Super Bowl LVIII was the third time Vinovich refereed a Super Bowl, while Perlman and Hill officiated their final games after careers spanning 23 and 25 years, respectively. Killens, a former NFL linebacker, became the first person to officiate a Super Bowl after having played in one (he played for the Tennessee Titans in Super Bowl XXXIV).

==Aftermath==
This marked the Chiefs' third Super Bowl title and fourth Super Bowl appearance in five seasons, leading many sports commentators to consider them to be a dynasty.

After the game, the 49ers fired defensive coordinator Steve Wilks after one season on the job, citing poor defensive performances through the playoffs including the Super Bowl.

During the 2024 season, the Chiefs raced to a 9–0 start for the first time since the 2013 season. They finished with a league-best 15–2 record, becoming the first 15-win team since the 2015 Carolina Panthers, and reached their third straight Super Bowl. However, their bid to become the first team to win three consecutive Super Bowls ended with a 40–22 loss to the NFC champion Philadelphia Eagles.
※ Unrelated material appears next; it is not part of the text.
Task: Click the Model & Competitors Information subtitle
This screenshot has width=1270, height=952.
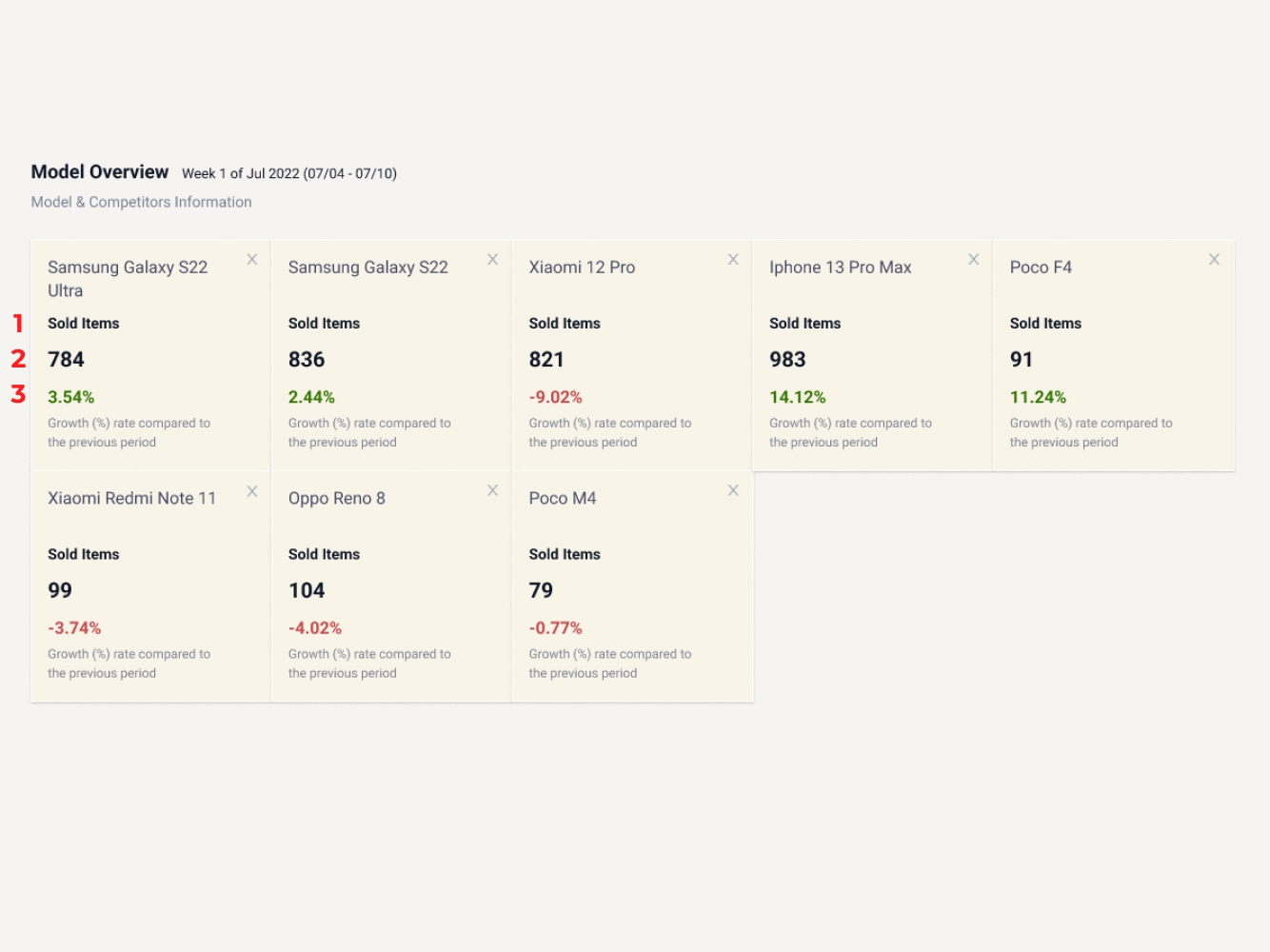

The 49ers started the 2024 season at 5–4, but a collapse during the second half of the season led to a 6–11 record and missing the playoffs for the first time since the 2020 season, and the worst record for a team coming off a Super Bowl loss since the 2003 Oakland Raiders.

===Victory parade===

A 2 mi victory parade ran from Sixth Street to Union Station on February 14. The city council authorized almost $1 million in spending for the parade.

A shooting took place at Union Station shortly after the parade. Lisa Lopez-Galvan, a DJ of local radio station KKFI, was killed and at least 22 others were non-fatally injured, including 11 children. Three suspects were arrested, with two of the suspects being armed.